Amongst the chief concerns of marine aquarium keepers, the showing up (for free!) of unwanted, too-often unidentified livestock is largely over-rated. Using live rock, live sand, even just natural water, one should come to expect the emergence of so-called hitchhikers, and indeed, to embrace them as part and parcel of being a "slice of the real world".
    
     Here I'll offer my glimpses of what a good bit of this life is, where it comes into your displays, and a few guidelines and methods for appropriate avoidance, compatibility judging and control.

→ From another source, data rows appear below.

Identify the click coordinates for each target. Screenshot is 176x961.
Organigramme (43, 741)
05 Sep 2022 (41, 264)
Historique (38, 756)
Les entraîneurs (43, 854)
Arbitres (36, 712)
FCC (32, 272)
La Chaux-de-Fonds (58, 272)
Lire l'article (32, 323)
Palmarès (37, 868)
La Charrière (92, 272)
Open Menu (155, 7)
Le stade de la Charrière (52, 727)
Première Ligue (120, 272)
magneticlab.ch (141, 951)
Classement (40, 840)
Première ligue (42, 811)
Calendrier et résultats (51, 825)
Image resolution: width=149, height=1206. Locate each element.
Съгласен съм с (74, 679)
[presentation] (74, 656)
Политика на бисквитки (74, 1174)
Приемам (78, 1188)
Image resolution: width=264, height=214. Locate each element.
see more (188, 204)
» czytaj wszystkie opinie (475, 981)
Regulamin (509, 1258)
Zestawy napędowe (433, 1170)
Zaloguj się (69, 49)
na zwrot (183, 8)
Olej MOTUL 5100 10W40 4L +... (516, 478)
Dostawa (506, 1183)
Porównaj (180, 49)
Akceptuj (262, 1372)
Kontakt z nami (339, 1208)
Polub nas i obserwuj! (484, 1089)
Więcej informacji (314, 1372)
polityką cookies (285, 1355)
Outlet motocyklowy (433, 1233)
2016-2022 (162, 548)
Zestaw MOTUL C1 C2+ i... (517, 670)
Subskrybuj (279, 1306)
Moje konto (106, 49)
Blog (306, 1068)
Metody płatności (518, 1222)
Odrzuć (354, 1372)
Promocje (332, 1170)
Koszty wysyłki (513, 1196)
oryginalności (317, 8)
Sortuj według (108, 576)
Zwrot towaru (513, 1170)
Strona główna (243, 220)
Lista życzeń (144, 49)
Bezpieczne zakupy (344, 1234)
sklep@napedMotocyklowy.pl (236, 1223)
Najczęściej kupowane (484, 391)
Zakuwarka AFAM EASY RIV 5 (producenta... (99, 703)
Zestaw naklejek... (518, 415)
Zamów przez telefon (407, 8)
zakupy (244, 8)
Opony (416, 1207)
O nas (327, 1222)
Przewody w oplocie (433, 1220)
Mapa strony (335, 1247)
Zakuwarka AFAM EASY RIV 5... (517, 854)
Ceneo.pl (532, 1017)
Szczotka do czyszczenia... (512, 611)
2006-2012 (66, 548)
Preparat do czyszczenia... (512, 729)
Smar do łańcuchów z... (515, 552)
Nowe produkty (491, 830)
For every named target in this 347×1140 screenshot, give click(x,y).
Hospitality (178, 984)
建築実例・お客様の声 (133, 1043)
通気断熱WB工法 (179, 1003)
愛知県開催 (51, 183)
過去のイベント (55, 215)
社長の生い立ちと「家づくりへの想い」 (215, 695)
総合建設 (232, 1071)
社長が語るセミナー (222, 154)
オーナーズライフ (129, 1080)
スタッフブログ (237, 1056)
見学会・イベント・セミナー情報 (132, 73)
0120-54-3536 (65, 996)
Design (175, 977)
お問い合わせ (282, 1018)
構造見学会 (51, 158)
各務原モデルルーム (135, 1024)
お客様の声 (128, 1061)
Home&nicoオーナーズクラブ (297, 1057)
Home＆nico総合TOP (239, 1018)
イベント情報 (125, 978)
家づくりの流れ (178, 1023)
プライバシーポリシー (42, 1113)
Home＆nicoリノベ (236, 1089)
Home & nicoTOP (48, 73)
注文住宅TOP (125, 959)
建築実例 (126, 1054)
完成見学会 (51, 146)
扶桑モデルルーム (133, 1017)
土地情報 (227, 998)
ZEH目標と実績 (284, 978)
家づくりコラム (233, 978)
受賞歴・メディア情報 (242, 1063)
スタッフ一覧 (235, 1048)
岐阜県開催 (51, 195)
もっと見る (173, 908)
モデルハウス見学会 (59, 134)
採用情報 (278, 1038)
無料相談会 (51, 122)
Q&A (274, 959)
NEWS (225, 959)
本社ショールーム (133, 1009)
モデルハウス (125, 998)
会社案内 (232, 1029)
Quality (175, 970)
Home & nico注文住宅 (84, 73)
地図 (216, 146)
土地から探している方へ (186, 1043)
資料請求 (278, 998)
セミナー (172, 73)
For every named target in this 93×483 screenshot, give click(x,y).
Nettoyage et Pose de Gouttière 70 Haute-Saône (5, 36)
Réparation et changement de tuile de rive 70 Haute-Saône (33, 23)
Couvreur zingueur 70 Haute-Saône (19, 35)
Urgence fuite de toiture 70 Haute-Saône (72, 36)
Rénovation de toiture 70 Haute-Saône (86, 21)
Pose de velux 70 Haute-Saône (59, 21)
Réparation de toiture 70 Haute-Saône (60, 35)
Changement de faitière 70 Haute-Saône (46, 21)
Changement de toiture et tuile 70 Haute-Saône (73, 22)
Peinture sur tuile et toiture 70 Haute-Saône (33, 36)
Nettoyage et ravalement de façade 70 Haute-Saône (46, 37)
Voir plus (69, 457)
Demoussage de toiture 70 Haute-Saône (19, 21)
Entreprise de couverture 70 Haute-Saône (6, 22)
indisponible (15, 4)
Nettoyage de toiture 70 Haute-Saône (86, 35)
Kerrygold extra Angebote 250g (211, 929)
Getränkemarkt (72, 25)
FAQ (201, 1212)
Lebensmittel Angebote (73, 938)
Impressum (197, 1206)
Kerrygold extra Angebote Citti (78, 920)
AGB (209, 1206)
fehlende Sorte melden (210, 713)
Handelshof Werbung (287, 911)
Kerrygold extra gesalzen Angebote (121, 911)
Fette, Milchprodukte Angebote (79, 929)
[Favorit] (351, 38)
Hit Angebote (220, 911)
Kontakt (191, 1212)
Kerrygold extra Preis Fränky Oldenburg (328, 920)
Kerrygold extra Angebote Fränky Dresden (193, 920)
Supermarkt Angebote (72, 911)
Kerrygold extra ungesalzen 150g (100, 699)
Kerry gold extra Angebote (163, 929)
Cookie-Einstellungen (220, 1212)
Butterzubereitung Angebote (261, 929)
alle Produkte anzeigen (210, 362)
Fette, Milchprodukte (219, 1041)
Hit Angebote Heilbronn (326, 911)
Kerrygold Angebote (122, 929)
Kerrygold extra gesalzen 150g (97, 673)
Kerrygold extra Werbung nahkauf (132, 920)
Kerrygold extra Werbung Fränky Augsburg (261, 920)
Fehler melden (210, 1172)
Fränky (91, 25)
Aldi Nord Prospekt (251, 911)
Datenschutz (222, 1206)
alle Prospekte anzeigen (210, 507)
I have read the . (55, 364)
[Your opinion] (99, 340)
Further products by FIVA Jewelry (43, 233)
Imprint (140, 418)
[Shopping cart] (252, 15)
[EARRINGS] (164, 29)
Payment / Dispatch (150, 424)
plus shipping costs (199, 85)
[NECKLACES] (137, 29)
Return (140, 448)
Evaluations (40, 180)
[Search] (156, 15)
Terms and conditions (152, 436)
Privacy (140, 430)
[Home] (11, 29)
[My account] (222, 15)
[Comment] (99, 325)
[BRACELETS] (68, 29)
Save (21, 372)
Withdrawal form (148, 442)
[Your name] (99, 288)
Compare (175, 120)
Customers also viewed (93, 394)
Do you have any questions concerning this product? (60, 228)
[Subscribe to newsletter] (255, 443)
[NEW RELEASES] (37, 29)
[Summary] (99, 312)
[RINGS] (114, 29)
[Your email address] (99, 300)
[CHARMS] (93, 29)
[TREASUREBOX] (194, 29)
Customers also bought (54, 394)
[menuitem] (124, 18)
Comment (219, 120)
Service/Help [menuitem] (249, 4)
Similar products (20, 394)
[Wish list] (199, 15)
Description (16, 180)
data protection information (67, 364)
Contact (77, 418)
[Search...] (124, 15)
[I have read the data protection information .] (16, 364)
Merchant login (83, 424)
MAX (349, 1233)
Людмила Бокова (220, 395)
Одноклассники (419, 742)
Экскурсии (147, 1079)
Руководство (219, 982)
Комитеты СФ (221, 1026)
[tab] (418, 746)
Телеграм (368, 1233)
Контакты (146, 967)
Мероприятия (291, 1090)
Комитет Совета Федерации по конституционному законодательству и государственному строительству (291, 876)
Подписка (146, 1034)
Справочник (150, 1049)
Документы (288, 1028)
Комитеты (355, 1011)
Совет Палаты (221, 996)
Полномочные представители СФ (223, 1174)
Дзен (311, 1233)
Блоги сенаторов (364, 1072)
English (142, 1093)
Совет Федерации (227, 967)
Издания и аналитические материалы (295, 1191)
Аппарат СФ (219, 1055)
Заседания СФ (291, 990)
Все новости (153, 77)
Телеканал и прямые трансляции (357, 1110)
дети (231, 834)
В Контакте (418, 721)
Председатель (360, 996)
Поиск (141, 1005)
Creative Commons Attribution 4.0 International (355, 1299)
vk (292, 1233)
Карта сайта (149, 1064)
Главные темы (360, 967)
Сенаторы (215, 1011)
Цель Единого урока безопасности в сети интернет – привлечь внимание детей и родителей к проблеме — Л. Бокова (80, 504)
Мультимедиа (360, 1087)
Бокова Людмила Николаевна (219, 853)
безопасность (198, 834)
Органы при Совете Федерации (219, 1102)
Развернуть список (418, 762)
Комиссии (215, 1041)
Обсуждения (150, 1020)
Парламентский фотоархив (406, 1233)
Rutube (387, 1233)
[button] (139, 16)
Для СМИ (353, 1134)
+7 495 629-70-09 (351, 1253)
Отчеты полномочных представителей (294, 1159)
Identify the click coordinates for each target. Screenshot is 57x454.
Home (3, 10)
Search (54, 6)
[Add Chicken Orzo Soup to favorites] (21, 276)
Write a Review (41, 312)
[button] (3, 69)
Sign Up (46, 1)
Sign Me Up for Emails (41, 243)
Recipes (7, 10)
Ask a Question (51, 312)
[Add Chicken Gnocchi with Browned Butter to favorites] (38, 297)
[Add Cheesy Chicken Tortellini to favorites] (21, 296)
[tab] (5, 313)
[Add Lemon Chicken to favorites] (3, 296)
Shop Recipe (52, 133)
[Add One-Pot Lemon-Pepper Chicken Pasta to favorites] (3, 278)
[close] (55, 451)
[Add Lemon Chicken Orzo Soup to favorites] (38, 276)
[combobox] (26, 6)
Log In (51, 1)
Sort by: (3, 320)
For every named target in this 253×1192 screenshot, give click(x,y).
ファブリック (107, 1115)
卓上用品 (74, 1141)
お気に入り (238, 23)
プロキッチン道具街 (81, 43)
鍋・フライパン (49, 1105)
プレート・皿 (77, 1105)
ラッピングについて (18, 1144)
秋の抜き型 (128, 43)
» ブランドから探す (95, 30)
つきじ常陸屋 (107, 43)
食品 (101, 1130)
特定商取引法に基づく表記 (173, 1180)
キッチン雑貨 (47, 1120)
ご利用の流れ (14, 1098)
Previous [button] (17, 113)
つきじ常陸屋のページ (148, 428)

Instead of hanging your head and crying "Why me!?", think about life as you know it... What's that saying...? Oh yeah, "Nature abhors a vacuum"... Well, nature hates the Dickens out of not filling up tropical reef habitats chock-a-block with all manner of life. Really, the more you look, its absolutely flabbergasting how much diversity and abundance there is in/on the sand, rock, other life, in the water... Of course a bunch of this biota is going to manifest itself in your captive slices of these worlds.
     Before "processing" likely more than half the total mass of live rock is life, living attached and in particularly in Pacific sources throughout holes and crannies in the matrix of its carbonate make-up. Micro-life abounds... in the water, in all interstitial spaces, on and in all other life. All "macro" organisms have "epi-" life on them, their own mutualistic-to commensal-to parasitic fauna... If you use anything but sterile cultures and sterile water, sterile techniques... You're going to have a plethora of life forms in your systems.
Even "man-made" live rock is cured in the sea... where it "picks up" a multitude of life in short order... within hours, with founding organisms (bacteria, fungi/slime-molds... algae) weeks it is inoculated with founding "macro" life such as sponges, sea squirts, molluscs, crustaceans... The vast majority of the "real" externalized life of live rock is whacked off with high pressure water and hand tools... And rightly so. If the vast majority of biomass wasn't denuded it would rot enroute and likely kill off most all other desirable biota. Strangely enough though, what often constitutes as "life" on this hard material is the underside... mostly encrusting red coralline algae, that was "face down" on the reef or sand prior to extraction... the luxuriant "top side" life having either been purposely removed or consequently lost due to the rigors of shipping and handling.